Exercise description -> Swap "How do I perform" for "How can I do this" throughout the records below, and give all the lines again with nothing else changed.

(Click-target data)
════════════════

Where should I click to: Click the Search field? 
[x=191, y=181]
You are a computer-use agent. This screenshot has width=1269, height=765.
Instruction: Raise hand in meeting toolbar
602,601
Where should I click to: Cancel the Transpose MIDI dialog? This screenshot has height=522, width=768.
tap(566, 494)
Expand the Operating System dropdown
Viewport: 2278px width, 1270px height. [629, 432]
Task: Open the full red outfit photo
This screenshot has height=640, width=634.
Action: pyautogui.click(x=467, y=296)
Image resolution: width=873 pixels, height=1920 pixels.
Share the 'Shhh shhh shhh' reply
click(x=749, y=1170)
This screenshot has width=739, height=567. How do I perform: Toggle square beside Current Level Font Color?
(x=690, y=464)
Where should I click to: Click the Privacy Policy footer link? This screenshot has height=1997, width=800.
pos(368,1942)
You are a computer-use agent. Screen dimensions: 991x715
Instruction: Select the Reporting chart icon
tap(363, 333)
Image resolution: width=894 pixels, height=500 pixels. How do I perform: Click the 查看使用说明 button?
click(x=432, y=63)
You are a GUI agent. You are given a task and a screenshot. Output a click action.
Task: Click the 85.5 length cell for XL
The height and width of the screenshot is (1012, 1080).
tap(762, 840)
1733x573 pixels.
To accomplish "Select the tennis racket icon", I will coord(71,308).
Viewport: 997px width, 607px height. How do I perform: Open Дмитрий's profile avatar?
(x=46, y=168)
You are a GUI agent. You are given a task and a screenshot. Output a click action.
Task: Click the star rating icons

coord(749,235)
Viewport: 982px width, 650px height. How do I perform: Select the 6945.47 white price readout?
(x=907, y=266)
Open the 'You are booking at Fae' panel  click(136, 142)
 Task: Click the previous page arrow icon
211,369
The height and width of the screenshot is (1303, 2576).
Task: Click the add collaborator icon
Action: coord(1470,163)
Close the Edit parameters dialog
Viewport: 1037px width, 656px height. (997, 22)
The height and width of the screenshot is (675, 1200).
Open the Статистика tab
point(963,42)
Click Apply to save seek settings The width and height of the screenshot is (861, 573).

════════════════

Expected output ->
Where should I click to: Click the Search field? 
[x=191, y=181]
You are a computer-use agent. This screenshot has width=1269, height=765.
Instruction: Raise hand in meeting toolbar
602,601
Where should I click to: Cancel the Transpose MIDI dialog? This screenshot has height=522, width=768.
tap(566, 494)
Expand the Operating System dropdown
Viewport: 2278px width, 1270px height. [629, 432]
Task: Open the full red outfit photo
This screenshot has height=640, width=634.
Action: pyautogui.click(x=467, y=296)
Image resolution: width=873 pixels, height=1920 pixels.
Share the 'Shhh shhh shhh' reply
click(x=749, y=1170)
This screenshot has width=739, height=567. How can I do this: Toggle square beside Current Level Font Color?
(x=690, y=464)
Where should I click to: Click the Privacy Policy footer link? This screenshot has height=1997, width=800.
pos(368,1942)
You are a computer-use agent. Screen dimensions: 991x715
Instruction: Select the Reporting chart icon
tap(363, 333)
Image resolution: width=894 pixels, height=500 pixels. How can I do this: Click the 查看使用说明 button?
click(x=432, y=63)
You are a GUI agent. You are given a task and a screenshot. Output a click action.
Task: Click the 85.5 length cell for XL
The height and width of the screenshot is (1012, 1080).
tap(762, 840)
1733x573 pixels.
To accomplish "Select the tennis racket icon", I will coord(71,308).
Viewport: 997px width, 607px height. How can I do this: Open Дмитрий's profile avatar?
(x=46, y=168)
You are a GUI agent. You are given a task and a screenshot. Output a click action.
Task: Click the star rating icons

coord(749,235)
Viewport: 982px width, 650px height. How can I do this: Select the 6945.47 white price readout?
(x=907, y=266)
Open the 'You are booking at Fae' panel  click(136, 142)
 Task: Click the previous page arrow icon
211,369
The height and width of the screenshot is (1303, 2576).
Task: Click the add collaborator icon
Action: coord(1470,163)
Close the Edit parameters dialog
Viewport: 1037px width, 656px height. (997, 22)
The height and width of the screenshot is (675, 1200).
Open the Статистика tab
point(963,42)
Click Apply to save seek settings The width and height of the screenshot is (861, 573).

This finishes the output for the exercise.